To-do item A:
Answer each question from the abstract on incoherent digital holography:
(i) What is the principal phenomenon of incoherent holography?
(ii) What defines the characteristics of incoherent holograms?
(iii) What is the numerical optimization method proposed to do?
To-do item B: Translate this sentence from the abstract on incoherent digital holography into Spanish: "Incoherent digital holography is a promising solution for acquiring three-dimensional information in the form of interference without a laser."

Extract to read:
※ ※ ※

Resolution Enhancement of Geometric Phase Self-Interference Incoherent Digital Holography Using Synthetic Aperture

Abstract

Incoherent digital holography is a promising solution for acquiring three-dimensional information in the form of interference without a laser. Self-interference is the principal phenomenon of incoherent holography which splits the incident light wave into two waves and interferes with each one. The characteristics of incoherent holograms are defined by the optical configuration of wavefront dividing units. In this paper, we propose the synthetic aperture method to achieve super-resolution of geometric phase lens-based self-interference incoherent digital holography. We analyze the resolution of incoherent holograms acquired from geometric phase lenses and experimentally demonstrate the resolution enhancement via the synthetic-aperture method. Moreover, the sparse synthetic-aperture method is proposed to ensure effective data capturing and the numerical optimization method is also proposed to fill the gap between the empty space of sparsely acquired holograms.

※ ※ ※

Data below:
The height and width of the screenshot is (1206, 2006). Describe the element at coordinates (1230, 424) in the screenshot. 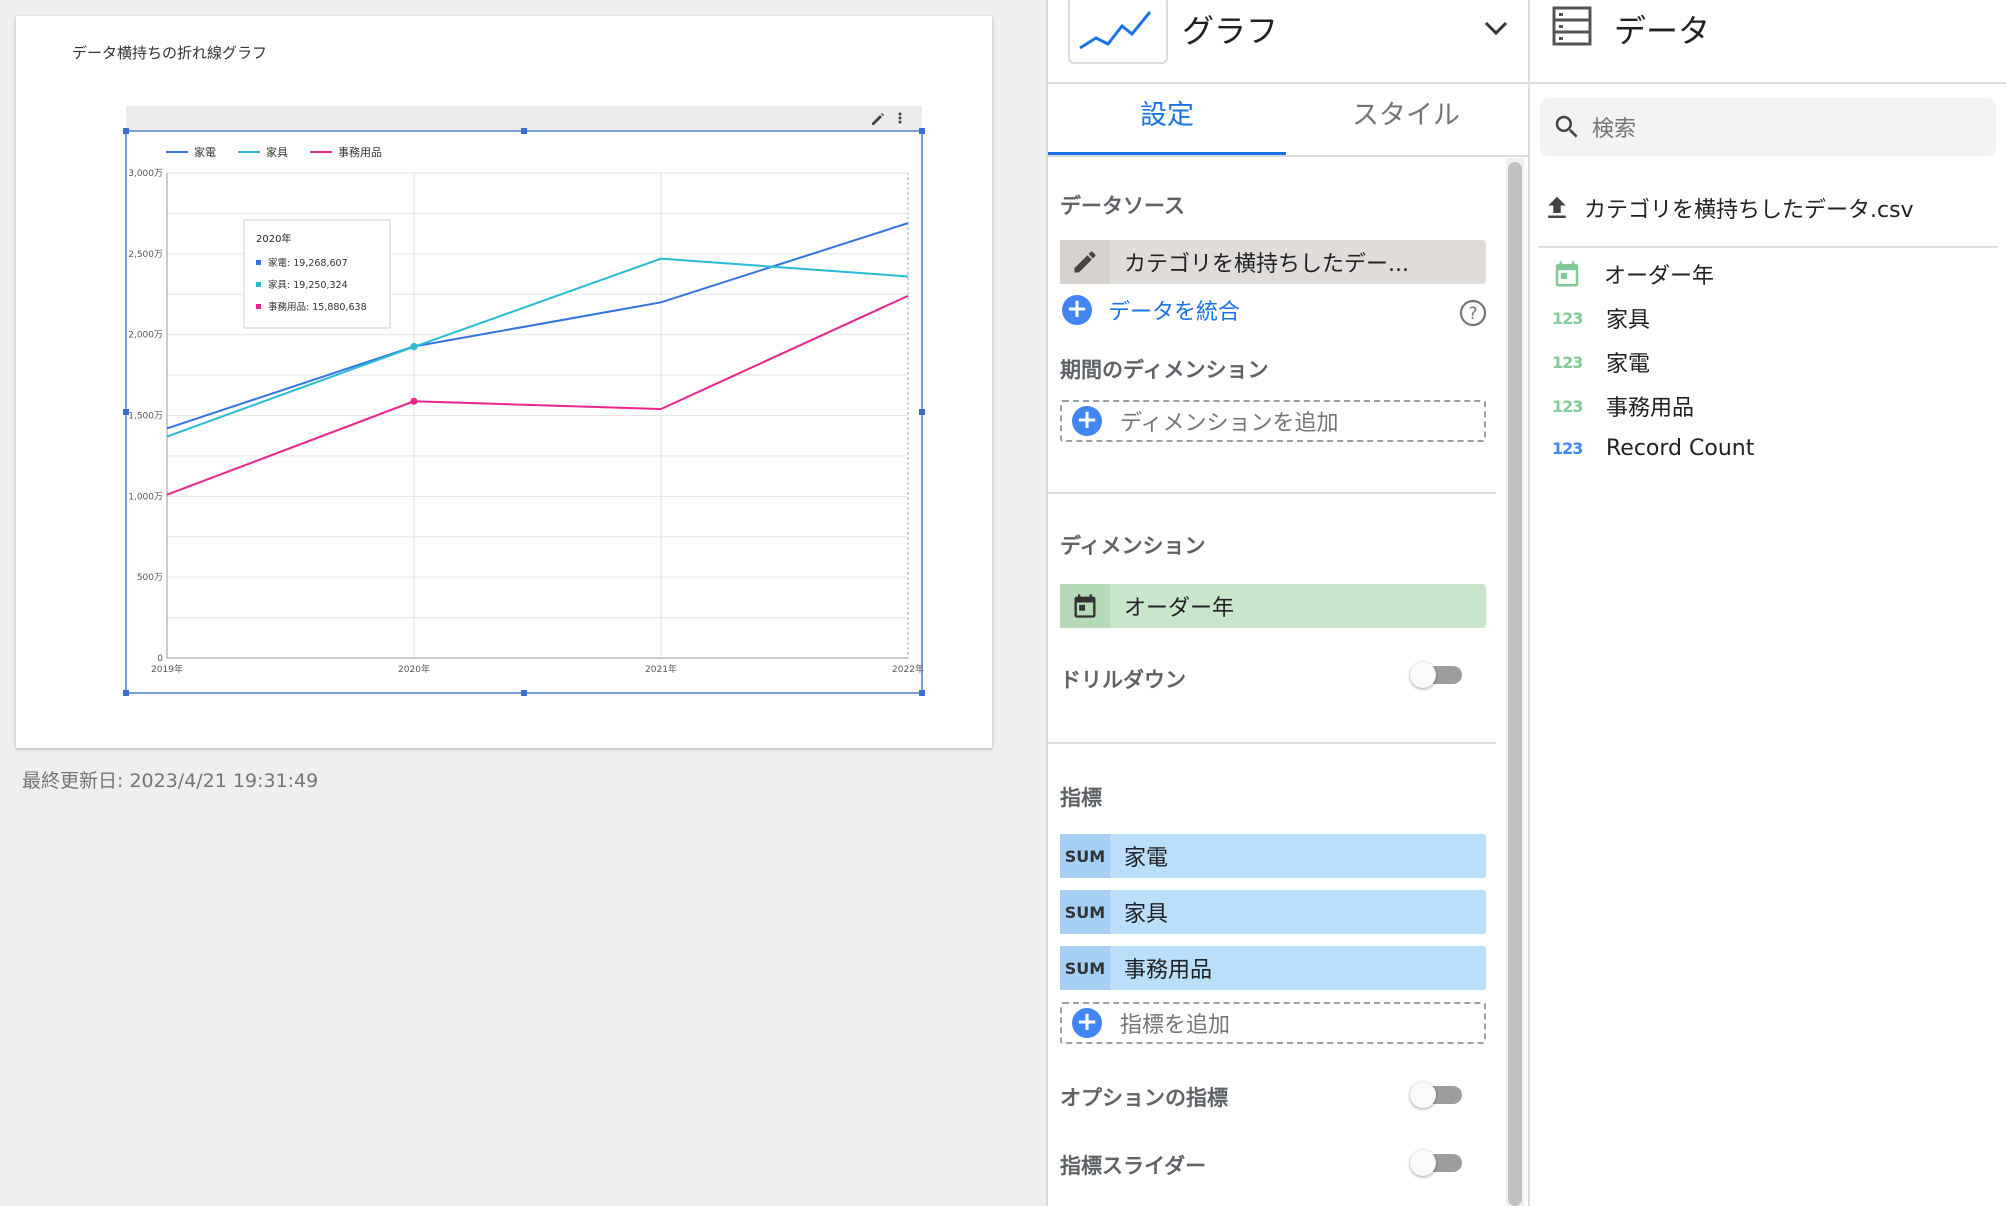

※ ※ ※

Answer section A:
(i) Self-interference.
(ii) The optical configuration of wavefront dividing units.
(iii) Fill the gap between the empty space of sparsely acquired holograms.

Answer section B: La holografía digital incoherente es una solución prometedora para adquirir información tridimensional en forma de interferencia sin un láser.